While Munk has played an important role in Barrick’s key decisions over three decades, it is not clear yet whether Thornton will hold the same sway, says Jorge Beristain, an analyst at Deutsche Bank, in Greenwich, Connecticut.
“Historically, Barrick has had a pretty powerful position of the chairperson,” says Beristain. “What’s the mandate that Thornton will be given and how much runway will he have to continue pursuing his agenda?”
Munk says he sees no reason why Barrick cannot compete with the world’s largest mining companies. He cites Homestake Mining, a U.S. gold miner that Barrick acquired in 2001 for $2.4-billion.
“Fifty years ago, there was only one gold company that any American knew,” Munk says. “Where are they today? A subsidiary of ours.”
In contrast to Barrick, Australia’s BHP Billiton, the world’s largest mining company, is “bureaucratic”, he says. “Where is the ambition, the vision, the determination to win?” he asks. “Ivan has it.”
Ambition has defined Munk’s life and career. Born in Hungary in 1927, he escaped the Nazis as a teenager and arrived in Canada in 1948. His first fortune came from Clairtone Sound, the stereo and television manufacturer he founded and which eventually collapsed after Munk was ejected from management.
There followed hotel and commercial real estate businesses outside Canada. Munk returned and established Barrick, first as an oil and gas company, before switching to gold, an industry he knew little about. Barrick expanded relentlessly, doing at least 29 deals since 1994, according to data compiled by Bloomberg. It became the largest gold producer with its $10.2-billion hostile acquisition of Placer Dome in 2006, also the largest gold takeover.
Not everything has gone smoothly. Barrick struggled to turn around its delayed and overbudget Pascua-Lama project on the Chile-Argentina border, where costs ballooned from an estimated $3-billion in 2009 to as much as $8.5-billion in 2012. CEO Jamie Sokalsky finally announced the project’s suspension last year.
A Newmont deal has proved elusive – Munk says he sat down with then Newmont chairperson James Goldsmith two decades ago but failed to reach an accord. Several more doomed attempts at a deal followed.
There was also the C$7.1-billion ($6.5-billion) takeover of copper miner Equinox Minerals in 2011, an all-cash deal that Munk says was a mistake. Barrick wrote down more than $3-billion of its value within two years. But he is also unapologetic and says that while mistakes are inevitable, more deals are needed in the industry.

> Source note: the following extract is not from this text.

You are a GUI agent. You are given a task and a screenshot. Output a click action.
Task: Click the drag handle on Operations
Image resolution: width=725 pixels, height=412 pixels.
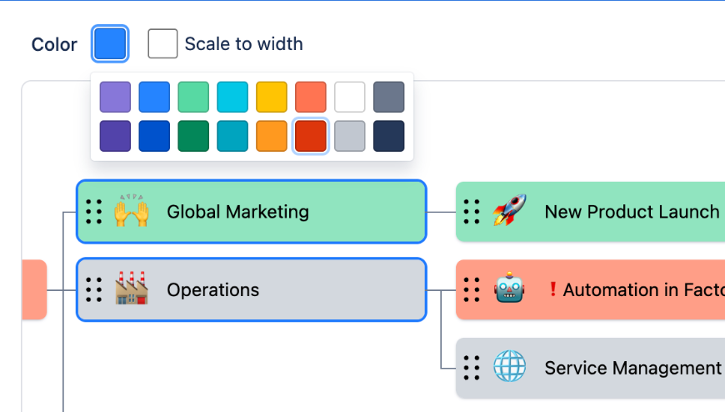point(94,289)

“When you are aggressive and you want to grow, you can’t prevent always not being once wrong,” he says.
Munk says part of the reason he wants Barrick to succeed is so that Canada has a company that can compete with the largest miners internationally. He is motivated by the disappearance of nickel producer Inco, which was acquired by Brazil’s Vale in 2007; Falconbridge, bought by Xstrata in 2005; and aluminium producer Alcan, acquired by Rio in 2007.
He says he hopes that sense of ambition will remain at the company after he hands over to Thornton.
“John Thornton, of all the people I know, will have the motivation, the vision, the qualifications, the record to carry on,” Munk says.